There is evidence of the existence of an intraovarian gonadotropin-releasing hormone (GnRH) system. There are also reports about the influence of extrinsic ovarian innervation in gonadal function. Therefore, it is interesting to study the relationship between ovarian sympathetic innervation and GnRH to shed light on possible physiological and pathophysiological implications. This work aimed to investigate whether noradrenergic stimulation of the superior mesenteric ganglion (SMG) can modify the levels of ovarian GnRH and cause functional and morphological changes in the gonad through the ovarian plexus nerve (OPN), during estrus and diestrus II in rats.
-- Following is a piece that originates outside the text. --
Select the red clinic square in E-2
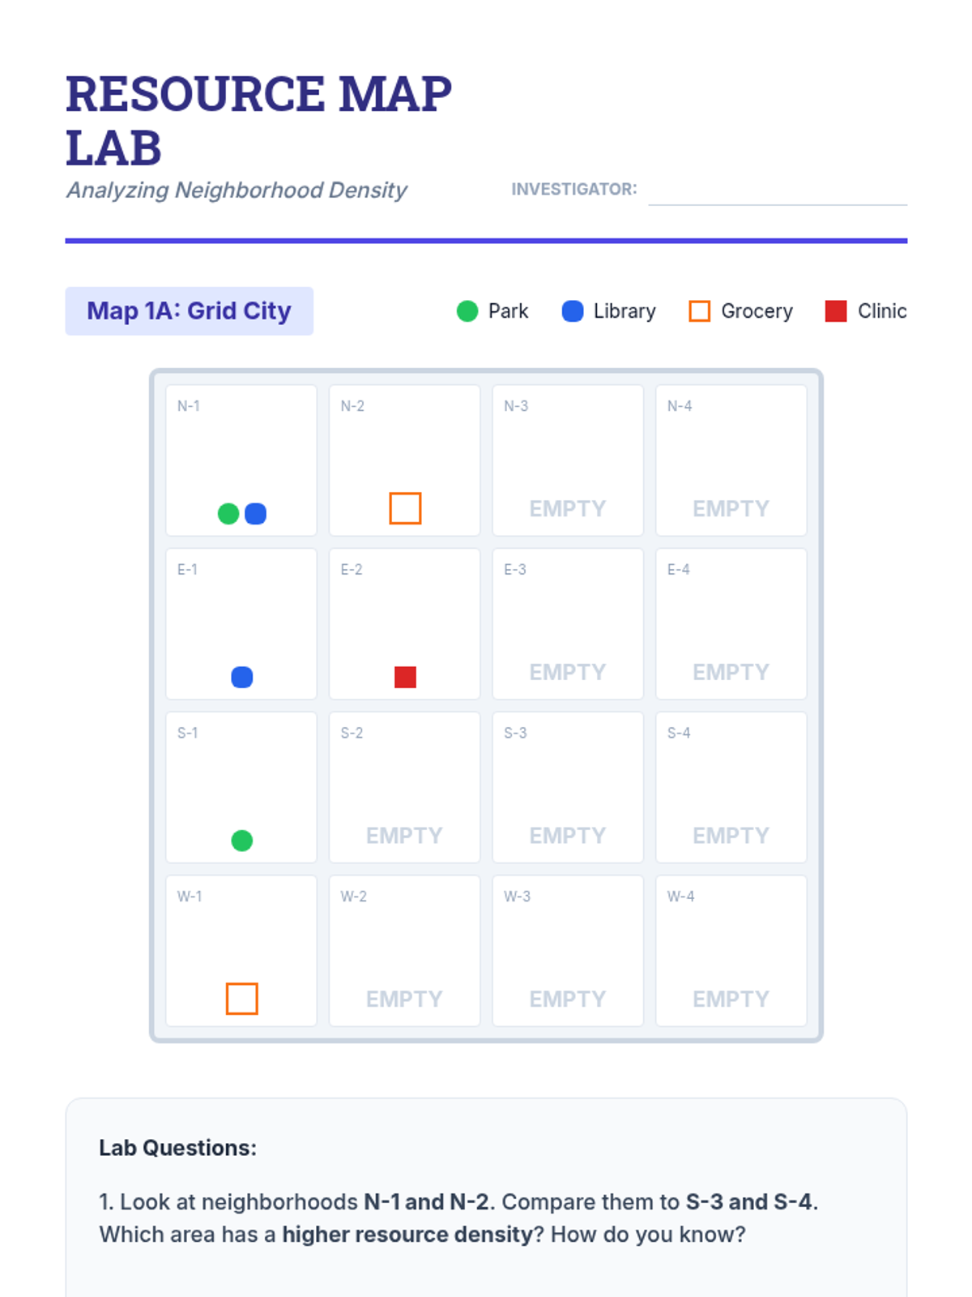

The SMG-OPN-Ovary system and an ovary without extrinsic innervation were removed from Holtzman rats in estrus and diestrus II stages and placed in specially designed cuvettes containing Krebs-Ringer buffer. In the experimental groups, SMGs and denervated ovaries were stimulated with 10^-6 M noradrenaline (NA). GnRH and progesterone levels (in the ovarian incubation medium) and the mRNA expression of 3beta-hydroxysteroid dehydrogenase (Hsd3b3), 20alpha-hydroxysteroid dehydrogenase (Akr1c18), Bax, and Bcl2 were analyzed. Histological studies of the ovaries were performed. In estrus, NA decreased GnRH levels in both experimental schemes. Furthermore, progesterone levels increased while the Akr1c18 expression and Bax/Bcl2 ratio decreased, without causing changes in ovarian morphology. In diestrus, the noradrenergic stimulation of the ganglion increased GnRH levels, decreased progesterone levels, and increased Akr1c18 expression and Bax/Bcl2 ratio. Follicles with histoarchitecture alterations and corpus luteum with signs of cell death were observed. In denervated ovaries, NA increased the levels of GnRH and progesterone. Furthermore, NA decreased the Bax/Bcl2 ratio and histological studies revealed signs compatible with a possible atretogenic effect. In conclusion, noradrenergic stimulation of the SMG-OPN pathway regulates ovarian cyclicity. The SMG modulates the cross-talk between NA and ovarian GnRH, protecting the ovary from atretogenic effects and luteal apoptosis during estrus while inducing luteal regression in the diestrus II.